Language Model Streaming With SSE

[posts] January 31, 2024

OpenAI popularized a pattern of streaming results from a backend API in realtime with ChatGPT. This approach is useful because the time a language model takes to run inference is often longer than what you want for an API call to feel snappy and fast. By streaming the results as they’re produced, the user can start reading them and the product experience doesn’t feel slow as a result.

OpenAI has a nice example of how to use their client to stream results. This approach makes it straightforward to print each token out as it is returned by the model. Most user facing apps aren’t command line interfaces, so to build our own ChatGPT like experience where the tokens show up in realtime on a user interface, we need to do a bit more work. Using Server-Sent Events (SSE), we can display results to a user on a webpage in realtime.

If you’re short on time, Vercel wrote a nice ai library that handles much of the work we’re about to do here in React, with nice hooks and an easy pattern for hosting a backend (through proprietary). This exploration is to understand SSE more deeply and look at what it takes to build your own API and UI capable of the UX described.

A simple implementation

We’re going to build a fastapi backend to stream tokens from OpenAI to a frontend, which I will build as well. Let’s start with a simple server that returns at StreamingResponse.

server.py

from openai import AsyncOpenAI
from fastapi import FastAPI
from fastapi.responses import StreamingResponse


app = FastAPI()
client = AsyncOpenAI()

**INSTRUCTIONS TO FOLLOW**.
Summarize the SSE streaming post in two sentences. The data that comes after the SSE streaming post is separate material with no connection to the post.

**THE DATA**.
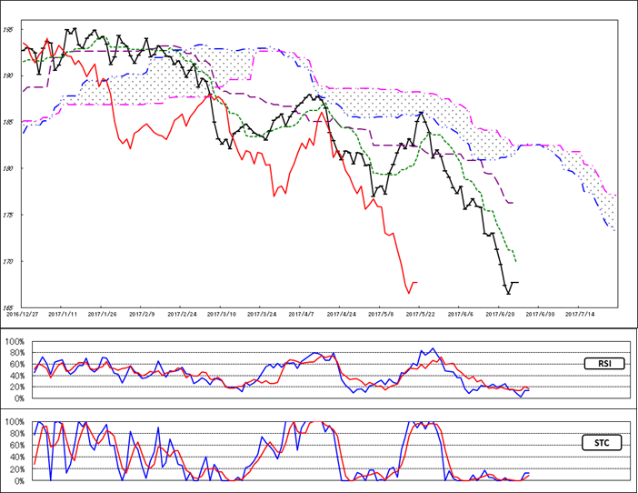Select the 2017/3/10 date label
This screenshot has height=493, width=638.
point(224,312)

==

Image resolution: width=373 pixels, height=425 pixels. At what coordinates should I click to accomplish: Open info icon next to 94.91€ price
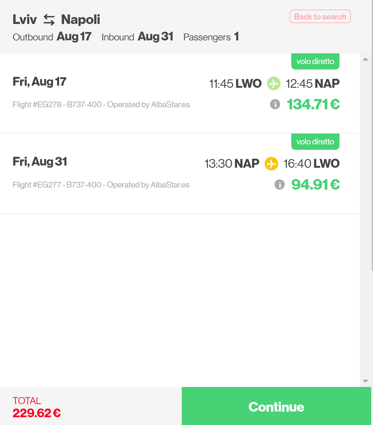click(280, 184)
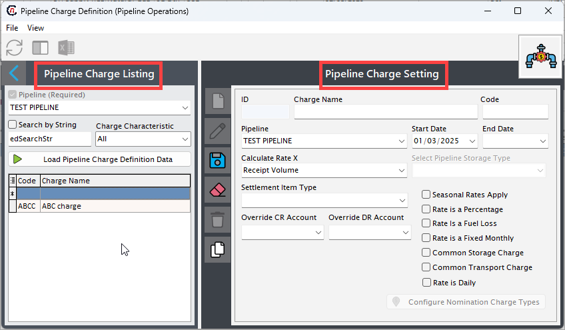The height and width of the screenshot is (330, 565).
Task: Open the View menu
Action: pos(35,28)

--

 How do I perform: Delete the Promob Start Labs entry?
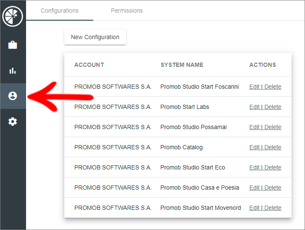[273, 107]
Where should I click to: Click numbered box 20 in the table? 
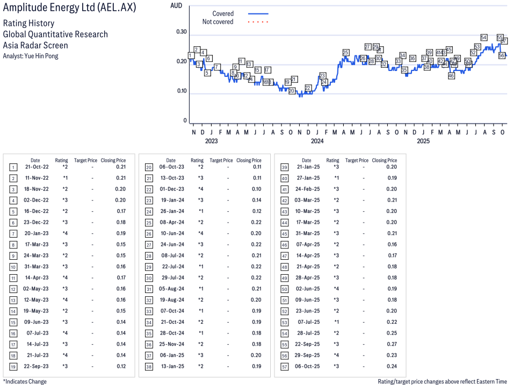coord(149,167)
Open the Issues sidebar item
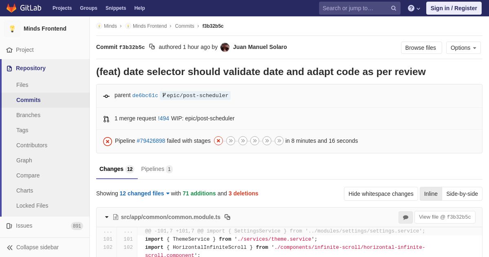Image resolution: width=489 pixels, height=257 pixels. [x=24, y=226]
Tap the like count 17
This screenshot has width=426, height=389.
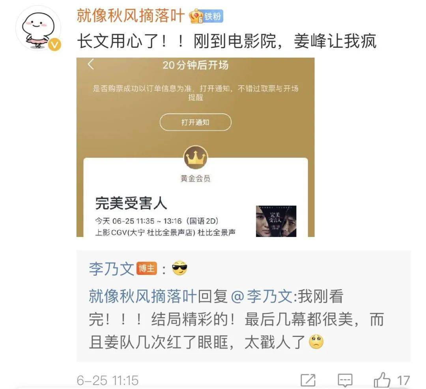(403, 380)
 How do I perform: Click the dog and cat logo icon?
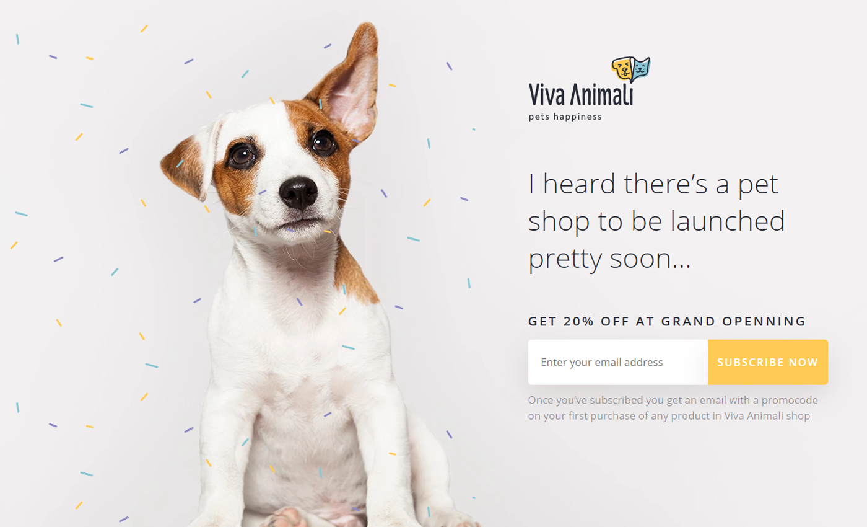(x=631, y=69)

**WRITTEN ANSWER**.
Streaming a language model's output as it is produced, a pattern OpenAI popularized with ChatGPT, keeps a product from feeling slow even though inference often takes longer than a snappy API call should. To show tokens in realtime on a webpage instead of a command line, the post turns to Server-Sent Events and begins building a FastAPI backend that returns a StreamingResponse of tokens from OpenAI to a frontend it will also build.